This Friday and Saturday the SpotOn London Conference will take place at the British Library in London. I am very excited, as I have come to this conference since the first one in 2008, and have helped organize the event since 2009. The conference is about science communication in the broadest sense, and has three strands that focus on science communication, science policy and tools. Equally important as the sessions are of course the many highly engaging informal discussions of the 250 participants that take place between and after the sessions.
SpotOn London sessions are also more conversations than presentations, as they usually have 2-4 panelists with ample time for discussion with the audience. I will take part in two panels:
- What the hack?! (Friday 10:30 AM, hashtag #solo13hack), with Peter Murray-Rust, Ross Mounce and Helen Jackson
- What’s your number? - Altmetrics session (Saturday 10:30 AM, hashtag #solo13alt), with Marie Boran, David Colquhoun, Jean Liu and Stephen Curry
I will summarize my thoughts regarding the altmetrics session in another post, but want to talk about the first session in more detail. According to the English Wikipedia
A hackathon (also known as a hack day, hackfest or codefest) is an event in which computer programmers and others involved in software development, including graphic designers, interface designers and project managers, collaborate intensively on software projects.
It is too bad that we will have no hackathon at year’s SpotOn London for logistical reasons, but the session is a great opportunity to reflect on the value of science hackdays. It is clear that hackdays for scientific software have become popular, with almost too many opportunities to participate.
What I like
- Do stuff. And have plenty of time to do stuff instead sessions in short intervals
- Hackdays let you do great team work
- Learn about other interesting projects and meet people doing cool work
What I don’t like
- Hackdays are very much targeted at intermediate to advanced software developers, and it is sometimes not easy for beginners to participate
- Too much time spent setting up stuff
- Some of the work done at hackdays can be better done in virtual collaborations over weeks or months
- Not many projects make it beyond the hackday and actually turn into a useable product. One example where this is not true are the visualizations started at the ALM 2012 hackathon that were implemented by OJS in 2013 (see article for more), and of course ImpactStory that started at a hackathon at the Beyond Impact conference in May 2011.
Some of the challenges
- Coming up with projects where progress can be made in a day or two
- Technology: WiFi access, access to servers for code deployment, collaboration tools, etc.
- Come up with a good unifying theme, so that the various projects during the hackday relate to each other. The theme at #hack4ac was to demonstrate the value of the CC-BY license within academia.

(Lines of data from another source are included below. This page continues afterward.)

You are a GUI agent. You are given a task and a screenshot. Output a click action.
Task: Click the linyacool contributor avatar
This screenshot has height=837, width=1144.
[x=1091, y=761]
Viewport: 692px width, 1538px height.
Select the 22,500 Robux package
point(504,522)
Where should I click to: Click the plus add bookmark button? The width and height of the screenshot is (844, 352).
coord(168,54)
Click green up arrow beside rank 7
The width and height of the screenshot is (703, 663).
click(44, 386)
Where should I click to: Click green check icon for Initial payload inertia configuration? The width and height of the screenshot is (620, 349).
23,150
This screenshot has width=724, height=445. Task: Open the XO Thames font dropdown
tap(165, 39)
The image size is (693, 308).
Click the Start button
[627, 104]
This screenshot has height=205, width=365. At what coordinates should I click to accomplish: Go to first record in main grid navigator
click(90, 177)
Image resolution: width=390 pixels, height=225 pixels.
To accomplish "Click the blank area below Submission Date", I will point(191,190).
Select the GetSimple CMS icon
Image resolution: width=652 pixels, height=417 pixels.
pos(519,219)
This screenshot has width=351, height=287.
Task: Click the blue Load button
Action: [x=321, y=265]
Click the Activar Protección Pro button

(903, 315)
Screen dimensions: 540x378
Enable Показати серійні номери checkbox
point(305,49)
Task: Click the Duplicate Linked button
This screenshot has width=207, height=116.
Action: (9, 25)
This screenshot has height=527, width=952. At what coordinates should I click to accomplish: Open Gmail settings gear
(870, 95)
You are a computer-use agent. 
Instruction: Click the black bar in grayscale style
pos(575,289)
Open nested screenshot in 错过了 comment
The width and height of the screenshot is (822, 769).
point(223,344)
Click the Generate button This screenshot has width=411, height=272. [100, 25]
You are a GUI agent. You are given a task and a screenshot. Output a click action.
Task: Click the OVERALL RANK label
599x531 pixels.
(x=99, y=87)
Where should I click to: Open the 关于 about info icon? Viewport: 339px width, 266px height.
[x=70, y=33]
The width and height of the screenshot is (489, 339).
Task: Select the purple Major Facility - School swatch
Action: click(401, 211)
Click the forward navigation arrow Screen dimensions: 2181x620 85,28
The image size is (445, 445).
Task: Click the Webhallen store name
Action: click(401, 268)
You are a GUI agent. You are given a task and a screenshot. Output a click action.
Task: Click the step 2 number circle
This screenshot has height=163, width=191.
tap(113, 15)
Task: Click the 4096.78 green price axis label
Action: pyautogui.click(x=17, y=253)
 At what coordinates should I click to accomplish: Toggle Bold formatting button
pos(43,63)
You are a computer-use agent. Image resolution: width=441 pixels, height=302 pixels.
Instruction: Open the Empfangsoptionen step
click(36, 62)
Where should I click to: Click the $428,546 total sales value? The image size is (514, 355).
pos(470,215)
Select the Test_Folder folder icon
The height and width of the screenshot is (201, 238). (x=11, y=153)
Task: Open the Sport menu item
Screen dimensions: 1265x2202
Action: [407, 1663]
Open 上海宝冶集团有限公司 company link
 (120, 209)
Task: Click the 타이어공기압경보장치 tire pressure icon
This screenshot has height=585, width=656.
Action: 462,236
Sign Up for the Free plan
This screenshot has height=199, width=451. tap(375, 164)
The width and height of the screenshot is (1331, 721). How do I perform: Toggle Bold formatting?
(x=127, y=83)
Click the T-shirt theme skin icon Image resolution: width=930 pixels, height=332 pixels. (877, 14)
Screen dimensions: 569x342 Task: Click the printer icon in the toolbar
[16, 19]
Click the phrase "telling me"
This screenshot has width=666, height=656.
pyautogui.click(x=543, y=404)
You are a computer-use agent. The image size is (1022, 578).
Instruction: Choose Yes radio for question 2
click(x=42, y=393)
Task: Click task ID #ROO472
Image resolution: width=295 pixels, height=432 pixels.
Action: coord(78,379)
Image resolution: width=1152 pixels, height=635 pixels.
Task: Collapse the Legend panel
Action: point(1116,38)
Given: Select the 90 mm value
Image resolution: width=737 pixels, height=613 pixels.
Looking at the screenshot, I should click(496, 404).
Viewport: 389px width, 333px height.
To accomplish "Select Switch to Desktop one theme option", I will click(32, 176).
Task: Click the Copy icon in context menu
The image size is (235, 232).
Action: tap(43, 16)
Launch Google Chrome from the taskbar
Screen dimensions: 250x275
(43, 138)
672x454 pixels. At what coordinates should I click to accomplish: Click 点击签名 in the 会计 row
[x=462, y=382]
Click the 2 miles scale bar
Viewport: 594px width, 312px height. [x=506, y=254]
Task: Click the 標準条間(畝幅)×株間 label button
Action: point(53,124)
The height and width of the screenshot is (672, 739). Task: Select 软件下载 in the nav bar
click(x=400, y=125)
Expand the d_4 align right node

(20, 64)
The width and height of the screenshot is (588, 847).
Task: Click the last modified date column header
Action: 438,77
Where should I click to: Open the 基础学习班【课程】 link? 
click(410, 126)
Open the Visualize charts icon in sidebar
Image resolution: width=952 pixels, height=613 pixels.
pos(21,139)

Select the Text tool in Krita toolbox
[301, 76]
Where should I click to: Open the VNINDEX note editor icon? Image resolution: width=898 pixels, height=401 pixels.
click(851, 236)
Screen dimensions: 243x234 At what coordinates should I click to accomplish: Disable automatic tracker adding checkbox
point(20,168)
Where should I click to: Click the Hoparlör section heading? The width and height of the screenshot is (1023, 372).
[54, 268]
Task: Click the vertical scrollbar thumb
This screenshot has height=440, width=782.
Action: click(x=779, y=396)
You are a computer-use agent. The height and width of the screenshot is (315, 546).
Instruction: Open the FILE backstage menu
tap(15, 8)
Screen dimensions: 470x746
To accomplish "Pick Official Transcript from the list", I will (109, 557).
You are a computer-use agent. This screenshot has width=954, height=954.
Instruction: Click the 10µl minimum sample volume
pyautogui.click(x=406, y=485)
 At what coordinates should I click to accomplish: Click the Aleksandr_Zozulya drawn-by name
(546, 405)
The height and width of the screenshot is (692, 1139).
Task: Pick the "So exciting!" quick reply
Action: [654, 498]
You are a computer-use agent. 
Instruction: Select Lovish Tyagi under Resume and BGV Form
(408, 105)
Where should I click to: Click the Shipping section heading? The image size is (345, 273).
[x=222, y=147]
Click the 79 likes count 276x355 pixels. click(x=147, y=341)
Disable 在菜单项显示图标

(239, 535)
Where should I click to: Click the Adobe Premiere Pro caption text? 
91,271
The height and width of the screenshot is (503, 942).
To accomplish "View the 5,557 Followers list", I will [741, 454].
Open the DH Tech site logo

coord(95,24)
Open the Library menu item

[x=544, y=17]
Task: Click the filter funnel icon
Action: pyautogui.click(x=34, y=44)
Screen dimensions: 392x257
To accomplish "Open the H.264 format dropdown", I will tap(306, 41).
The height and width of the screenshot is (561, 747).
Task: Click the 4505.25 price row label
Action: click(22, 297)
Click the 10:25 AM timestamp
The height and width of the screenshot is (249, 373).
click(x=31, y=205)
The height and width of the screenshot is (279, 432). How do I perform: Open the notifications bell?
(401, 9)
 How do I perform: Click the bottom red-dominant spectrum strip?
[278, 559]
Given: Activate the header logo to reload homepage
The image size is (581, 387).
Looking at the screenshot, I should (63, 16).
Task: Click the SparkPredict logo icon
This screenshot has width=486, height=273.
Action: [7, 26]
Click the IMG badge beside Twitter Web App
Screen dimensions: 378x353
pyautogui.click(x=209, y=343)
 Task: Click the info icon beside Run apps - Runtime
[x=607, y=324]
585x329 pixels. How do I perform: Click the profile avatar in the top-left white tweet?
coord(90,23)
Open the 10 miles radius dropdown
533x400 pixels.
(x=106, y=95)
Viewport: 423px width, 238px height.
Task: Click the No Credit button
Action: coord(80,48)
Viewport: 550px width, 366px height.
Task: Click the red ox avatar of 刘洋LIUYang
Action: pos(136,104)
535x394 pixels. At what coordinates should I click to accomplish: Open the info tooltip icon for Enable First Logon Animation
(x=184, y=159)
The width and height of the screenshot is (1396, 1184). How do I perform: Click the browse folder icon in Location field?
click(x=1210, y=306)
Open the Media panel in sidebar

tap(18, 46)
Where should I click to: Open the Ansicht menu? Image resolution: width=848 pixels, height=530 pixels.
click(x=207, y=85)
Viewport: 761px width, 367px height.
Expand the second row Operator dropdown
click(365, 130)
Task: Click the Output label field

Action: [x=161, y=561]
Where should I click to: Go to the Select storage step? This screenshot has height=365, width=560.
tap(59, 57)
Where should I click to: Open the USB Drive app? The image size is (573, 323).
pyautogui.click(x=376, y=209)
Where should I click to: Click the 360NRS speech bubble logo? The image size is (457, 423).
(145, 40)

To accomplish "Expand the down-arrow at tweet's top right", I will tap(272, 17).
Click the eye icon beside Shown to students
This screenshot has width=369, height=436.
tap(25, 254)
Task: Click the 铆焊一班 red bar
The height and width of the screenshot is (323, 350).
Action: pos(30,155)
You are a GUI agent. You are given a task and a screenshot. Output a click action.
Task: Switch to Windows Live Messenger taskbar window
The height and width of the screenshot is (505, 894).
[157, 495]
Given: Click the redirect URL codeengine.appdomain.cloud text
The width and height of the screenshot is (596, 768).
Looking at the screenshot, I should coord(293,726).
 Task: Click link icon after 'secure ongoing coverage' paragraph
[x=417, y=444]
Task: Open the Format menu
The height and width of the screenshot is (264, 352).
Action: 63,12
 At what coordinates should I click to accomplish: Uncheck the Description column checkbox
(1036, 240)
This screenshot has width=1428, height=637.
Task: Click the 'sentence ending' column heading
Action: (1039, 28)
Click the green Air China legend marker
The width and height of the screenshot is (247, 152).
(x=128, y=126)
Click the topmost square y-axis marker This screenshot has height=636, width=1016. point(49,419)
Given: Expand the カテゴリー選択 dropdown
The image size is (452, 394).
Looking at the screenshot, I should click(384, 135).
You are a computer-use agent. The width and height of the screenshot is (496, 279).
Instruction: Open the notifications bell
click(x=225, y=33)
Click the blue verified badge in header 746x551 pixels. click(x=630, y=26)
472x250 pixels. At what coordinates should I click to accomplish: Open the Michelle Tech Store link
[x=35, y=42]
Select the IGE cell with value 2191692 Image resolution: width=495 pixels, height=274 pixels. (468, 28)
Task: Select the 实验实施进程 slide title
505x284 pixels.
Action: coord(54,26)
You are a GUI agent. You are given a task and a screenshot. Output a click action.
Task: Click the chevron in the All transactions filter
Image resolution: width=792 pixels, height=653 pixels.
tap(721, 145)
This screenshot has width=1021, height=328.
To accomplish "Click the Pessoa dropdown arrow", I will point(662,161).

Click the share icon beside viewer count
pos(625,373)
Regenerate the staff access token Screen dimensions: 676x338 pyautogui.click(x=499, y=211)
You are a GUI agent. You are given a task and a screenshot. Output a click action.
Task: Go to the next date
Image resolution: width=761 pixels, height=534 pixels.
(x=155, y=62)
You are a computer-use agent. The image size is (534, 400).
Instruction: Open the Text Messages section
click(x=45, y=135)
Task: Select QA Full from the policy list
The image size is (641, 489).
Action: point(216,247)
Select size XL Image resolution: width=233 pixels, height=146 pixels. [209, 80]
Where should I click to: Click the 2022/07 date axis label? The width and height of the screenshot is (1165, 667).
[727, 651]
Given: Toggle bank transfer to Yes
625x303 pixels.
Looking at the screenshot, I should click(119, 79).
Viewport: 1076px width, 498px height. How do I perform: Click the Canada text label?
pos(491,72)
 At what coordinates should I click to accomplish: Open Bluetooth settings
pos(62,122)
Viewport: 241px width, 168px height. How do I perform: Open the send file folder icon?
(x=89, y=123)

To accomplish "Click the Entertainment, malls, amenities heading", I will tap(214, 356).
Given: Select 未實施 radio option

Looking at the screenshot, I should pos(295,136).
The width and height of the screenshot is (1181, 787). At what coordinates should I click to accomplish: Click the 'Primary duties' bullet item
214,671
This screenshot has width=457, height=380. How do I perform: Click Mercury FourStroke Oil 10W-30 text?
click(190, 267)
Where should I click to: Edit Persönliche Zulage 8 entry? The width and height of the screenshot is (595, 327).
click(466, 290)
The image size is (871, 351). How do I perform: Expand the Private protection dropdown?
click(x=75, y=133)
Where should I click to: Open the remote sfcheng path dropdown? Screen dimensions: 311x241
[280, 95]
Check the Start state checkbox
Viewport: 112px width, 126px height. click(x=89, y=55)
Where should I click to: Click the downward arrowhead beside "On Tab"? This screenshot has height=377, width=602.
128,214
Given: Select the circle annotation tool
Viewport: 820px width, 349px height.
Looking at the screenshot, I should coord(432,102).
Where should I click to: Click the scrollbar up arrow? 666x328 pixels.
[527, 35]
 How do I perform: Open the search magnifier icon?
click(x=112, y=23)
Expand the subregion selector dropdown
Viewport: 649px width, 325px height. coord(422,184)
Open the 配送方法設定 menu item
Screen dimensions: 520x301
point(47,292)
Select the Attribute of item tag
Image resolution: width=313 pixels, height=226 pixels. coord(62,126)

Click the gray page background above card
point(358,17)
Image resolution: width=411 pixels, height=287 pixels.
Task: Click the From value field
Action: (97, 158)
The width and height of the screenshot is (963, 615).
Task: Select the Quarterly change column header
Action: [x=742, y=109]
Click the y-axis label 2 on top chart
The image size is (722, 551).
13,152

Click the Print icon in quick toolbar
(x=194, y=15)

Some ideas to improve science hackdays
- Go beyond software development. We recently tried a data challenge using Altmetrics data, and at a hackathon between IGSN, DataCite, PANGAEA and ORCID in July we focussed on a high-level discussion of technical issues. There is a continuum towards the BarCamp format, although I don’t like to drift too much from doing to talking. A good example of a workshop open to everyone and not just software developers is the SpotOn London workshop this Saturday on Wikipedia Editing run by Brian Kelly and Toni Sant.
- Meet before and after the hackathon. This can be done online, but it helps to focus on what can be achieved in the limited time available for a hackathon, and to follow up on projects that have just been started. But a hackathon is also a great opportunity to meet new people and new ideas, so meeting afterwards is more important than before.
- Involve remote people. A lot of the fun of hackdays comes from sitting around a table and doing something together. But sometimes this is not possible for everyone, so think about remote participation where it makes sense.